Have civilisations always had a fascination with their own history and with the history of other civilisations? Did the difficulty of travel give further mystique to foreign lands and peoples? Do we gain any better understanding of our own times through studying ancient cultures and civilisations? When did the first museums appear?
The Louvre certainly has an amazing history – stretching back to the 12th Century and earlier. A visit to the Louvre was on all the family’s wish list and today was solely earmarked for a day in this famous museum. Clearly opinion is divided over the modern glass pyramid entrance – however it forms an amazing atrium over the main entrance to the Louvre. We had thought that the Hermitage in St Petersburg was massive – the Louvre takes it to another level again. Thankfully this time we didn’t lose anyone!
What we found that we did lose was a sense of perspective – you are exposed to such a wide range of fantastic art and displays that we found that we started to experience sensory overload. It is hard to comprehend such a vast collection of collections being in just one place, and also to realise there are even more musee around Paris!
We did have some favourites though. The first of these was the ancient Egyptian collection. We had heard that the Louvre had one of the best collections of ancient Egyptian artefacts and it did not disappoint. In particular, all the children gave the mummy display careful attention – showing details from embalming processes, to the range of organ storage jars, to the actual detail of the wrapping of the mummy. The detail of the hieroglyphs inside the mummy “coffins” was also incredible. The carved hieroglyphics on some of the carved stone tablets are incredible in the detail and consistency of the images – did the Egyptians have a typeset that they used on these?

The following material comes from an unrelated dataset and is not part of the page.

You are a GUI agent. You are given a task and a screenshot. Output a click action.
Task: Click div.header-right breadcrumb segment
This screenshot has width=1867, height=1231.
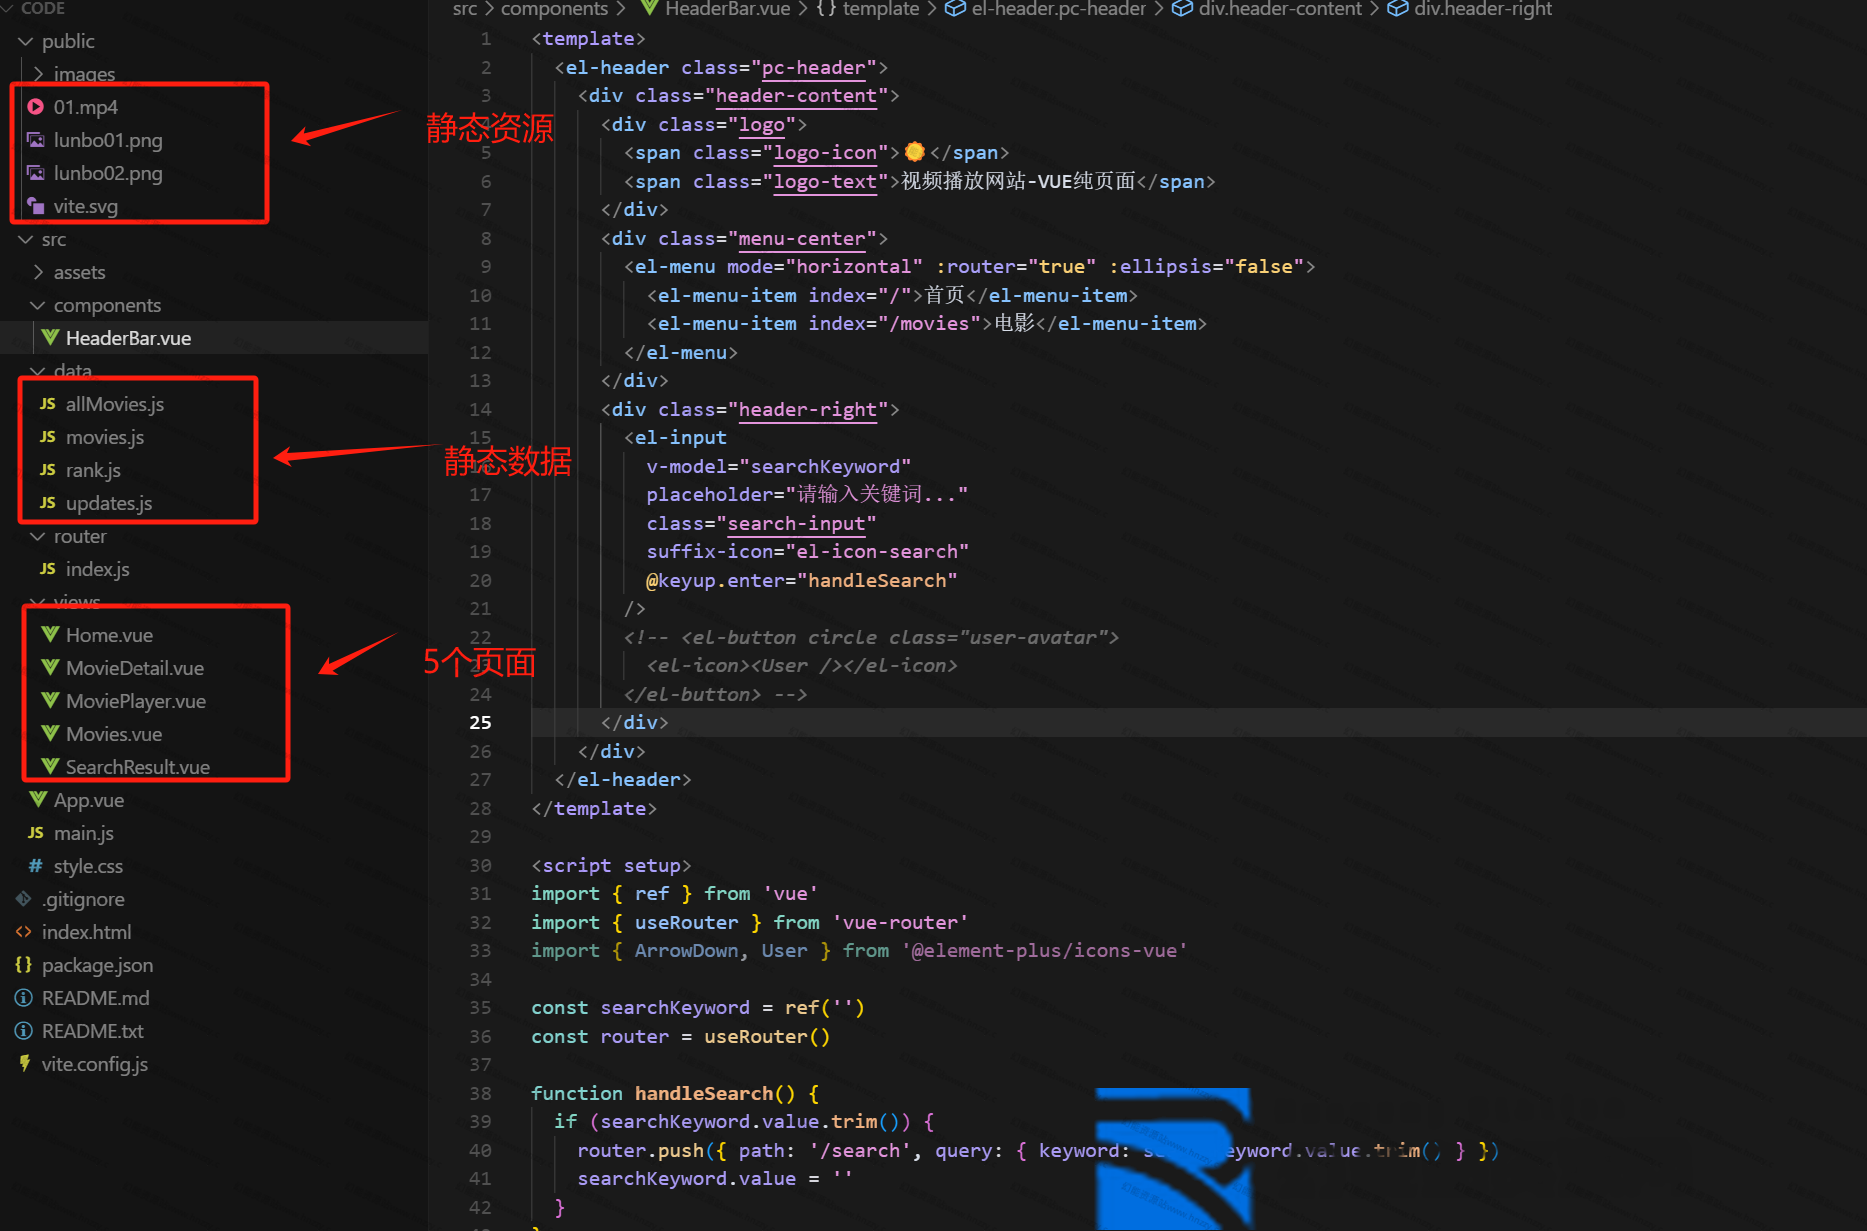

Another “must find” display was the Code of Hammurabi. The older children and I had previously studied this obelisk-like diorite stele on which the sixth Babylonian king, Hammurabi, had recorded the laws of the land back in approximately 1800 BC. Written around the same time as the Epic of Gilgamesh, the code demonstrated just how ordered early society was in near East cultures at the time. Standing in front of the Code it was hard to comprehend that this had been crafted some four thousand years ago! There were also rooms full of fascinating carved wall panels from the Mesopotamian region circa 1000+ BC.
There was debate about whether we “needed” to see the Mona Lisa – but majority rule won and we found ourselves (along with several hundred others) queuing to view the famous lady. We clearly are no real art buffs as general consensus is that we just don’t get all the fuss about Lisa. Sure, her eyes ARE amazing and do follow you anywhere in the room, but the overall impression is of a dark and indistinct portrait! We must be in the minority though as the room was packed full of admirers (or maybe they all thought the same as us ). Turn around from Lisa though, and on the opposite wall there is an amazing picture of the wedding Feast at Cana! (if you really need to see a pic of Mona Lisa check out our Flickr images )
Today was our last full day in Paris – no one is eager to leave Paris, but we are all looking forward to the next leg in our journey. From our brief stay in Paris we have lots to consider – how has this exposure to such a wide range of historical information and artefacts helped us better understand the times we currently live in? How will it impact our lives in the future? All good questions …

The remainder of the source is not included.